*What needs to be done:* Where a line in the listing contains the string "computer", copy that line out.
++++++++++++++++++++
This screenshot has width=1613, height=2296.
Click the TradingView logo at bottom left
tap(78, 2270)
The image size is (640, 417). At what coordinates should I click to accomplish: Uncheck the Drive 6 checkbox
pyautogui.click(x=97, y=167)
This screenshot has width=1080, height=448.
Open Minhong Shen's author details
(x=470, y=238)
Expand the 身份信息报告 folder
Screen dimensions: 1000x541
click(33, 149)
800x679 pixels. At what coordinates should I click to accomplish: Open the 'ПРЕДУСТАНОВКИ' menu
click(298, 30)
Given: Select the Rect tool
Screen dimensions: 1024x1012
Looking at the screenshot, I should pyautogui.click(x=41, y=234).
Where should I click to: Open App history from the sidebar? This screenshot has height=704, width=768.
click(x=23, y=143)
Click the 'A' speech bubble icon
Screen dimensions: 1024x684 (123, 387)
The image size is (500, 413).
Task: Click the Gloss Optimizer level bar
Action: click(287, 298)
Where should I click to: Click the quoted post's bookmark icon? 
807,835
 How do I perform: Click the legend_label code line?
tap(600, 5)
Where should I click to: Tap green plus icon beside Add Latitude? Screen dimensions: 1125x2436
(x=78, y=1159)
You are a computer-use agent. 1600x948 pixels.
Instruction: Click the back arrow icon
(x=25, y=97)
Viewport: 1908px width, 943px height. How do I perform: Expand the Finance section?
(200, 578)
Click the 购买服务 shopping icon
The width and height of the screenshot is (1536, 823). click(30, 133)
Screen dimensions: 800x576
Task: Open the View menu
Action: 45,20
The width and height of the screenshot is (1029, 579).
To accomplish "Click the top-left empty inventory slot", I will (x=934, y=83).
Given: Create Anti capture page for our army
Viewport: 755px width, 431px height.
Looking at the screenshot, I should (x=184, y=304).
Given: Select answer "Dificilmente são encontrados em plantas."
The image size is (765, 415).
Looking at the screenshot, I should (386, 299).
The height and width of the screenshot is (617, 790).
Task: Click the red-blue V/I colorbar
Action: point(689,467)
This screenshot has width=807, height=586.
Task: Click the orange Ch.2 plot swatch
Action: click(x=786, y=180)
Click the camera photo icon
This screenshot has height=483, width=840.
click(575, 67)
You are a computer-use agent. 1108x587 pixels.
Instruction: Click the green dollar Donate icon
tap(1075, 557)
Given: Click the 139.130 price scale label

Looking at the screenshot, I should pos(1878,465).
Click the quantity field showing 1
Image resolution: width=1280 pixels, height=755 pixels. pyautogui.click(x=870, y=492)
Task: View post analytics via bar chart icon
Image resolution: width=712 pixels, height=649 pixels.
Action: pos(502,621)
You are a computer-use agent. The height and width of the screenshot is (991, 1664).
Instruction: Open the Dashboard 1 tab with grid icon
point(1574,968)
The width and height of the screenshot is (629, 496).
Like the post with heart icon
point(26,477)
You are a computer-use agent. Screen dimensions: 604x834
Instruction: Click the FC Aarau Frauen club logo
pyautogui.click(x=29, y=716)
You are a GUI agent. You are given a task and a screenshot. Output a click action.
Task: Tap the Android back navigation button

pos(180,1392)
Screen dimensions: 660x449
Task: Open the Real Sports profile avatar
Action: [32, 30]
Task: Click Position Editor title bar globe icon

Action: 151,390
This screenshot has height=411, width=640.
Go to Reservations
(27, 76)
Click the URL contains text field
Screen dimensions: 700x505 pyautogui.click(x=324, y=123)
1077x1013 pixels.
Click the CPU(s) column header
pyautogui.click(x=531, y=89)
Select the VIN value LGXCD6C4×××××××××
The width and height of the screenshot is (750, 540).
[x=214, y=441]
++++++++++++++++++++
*Solution to this task:*
You are a computer-use agent. 1600x948 pixels.
You are a computer-use agent. 1108x587 pixels.
You are a computer-use agent. The height and width of the screenshot is (991, 1664).
You are a computer-use agent. Screen dimensions: 604x834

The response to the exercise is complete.